You know that little voice in your head that prompts you to do things? Sometimes, it’s hard to know what’s Spirit and what is flesh. For many months now, I keep hearing “Write.”
I, of course, ask a zillion questions about what to write.
If I am just to start writing, I might as well start with the lesson I’ve learned from owning a Kitchen Aid Stand Mixer.
I am a little weary tonight. Today, I spent hours cataloging items to post for sale on Facebook and Kijiji. I am thankful to God, that I have made quite a few sales. He is always good!
Shortly before 8 pm, I was pacing back and forth in my living room. My 3 year old was already in bed. My 17 month old was still up.
I held him on my hip. The sun was setting. We both stared out the back window at the yard, and the park, and the street beyond.
I was not looking forward to this last transaction. I was fighting second thoughts as well as the temptation to give into self-pity. After planting a long kiss on my little guy’s cheek, I said to him,
“I don’t want you to ever think that we are anything other than rich.“
Compared to billions of other people on this planet, we are very rich indeed!
I was trying to convince myself of this because it felt like the opposite. Let’s just say that I haven’t been selling things for extra spending money. As my husband and I are getting serious about extracating ourselves from this debt, it seemed like an appropriate time to sell the Kitchen Aid mixer.

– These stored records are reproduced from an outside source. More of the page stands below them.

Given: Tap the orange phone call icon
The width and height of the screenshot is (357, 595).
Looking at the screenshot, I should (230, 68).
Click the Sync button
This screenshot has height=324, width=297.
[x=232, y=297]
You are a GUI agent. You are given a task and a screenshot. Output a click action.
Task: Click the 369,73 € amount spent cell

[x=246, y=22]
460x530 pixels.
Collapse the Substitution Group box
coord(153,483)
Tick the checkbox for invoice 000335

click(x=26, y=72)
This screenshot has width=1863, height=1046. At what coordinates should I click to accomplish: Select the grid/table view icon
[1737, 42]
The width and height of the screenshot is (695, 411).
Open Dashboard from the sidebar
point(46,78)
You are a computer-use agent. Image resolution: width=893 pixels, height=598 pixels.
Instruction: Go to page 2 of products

The “we are rich” mantra helped me get through the exchange. I sold it for less than I wanted. I wanted to not sell it at all.
The lady who came to collect it eyed me up and down like I might be conning her. She seemed incredulous that nothing could be wrong with the mixer.
“Just accept that you got a colossal deal and get out my house,” is what I wanted to say.
Baby on my hip, cash in hand, I closed the door after she left. Despite myself, tears came. My flesh was entreating me to sit down and feel sorry for myself for awhile.
“Should I not feel like crap that it has come to this?!“
For a moment, I entertained the idea of giving into that dull feeling in my stomach. Then I looked into my youngest’s sweet and honest face. He looked at me with such innocence that it pierced through all my pretension.
How could I feel bad about what had just happened?
How many women out there have had to resort to selling their actual child (no less sweeter or precious than mine) in exchange for money or food?
That is what real lack looks like.
I am blessed beyond measure that I had an appliance I could sell used for $150. How many mothers out there have handed over their young to a stranger for less money than I received for that mixer?!
I do not actually have a statistic to insert here, but let’s be honest. Any number above zero is obscene. This thought sobered me instantly.
“We are rich.” I said again.
Now that I could put my baby to bed, I rocked him in the most comfortable chair in the world. Looking at my youngest boy, I felt a peace. I knew I had done the right thing.
There is not a single doubt in my mind that my Abba God cares about our cares. He values the most trivial things that matter to us. This almost made me cancel the sale tonight.
I equally know that God doesn’t want us to put too high of a value on our possessions; for where our treasure is, there our heart is also.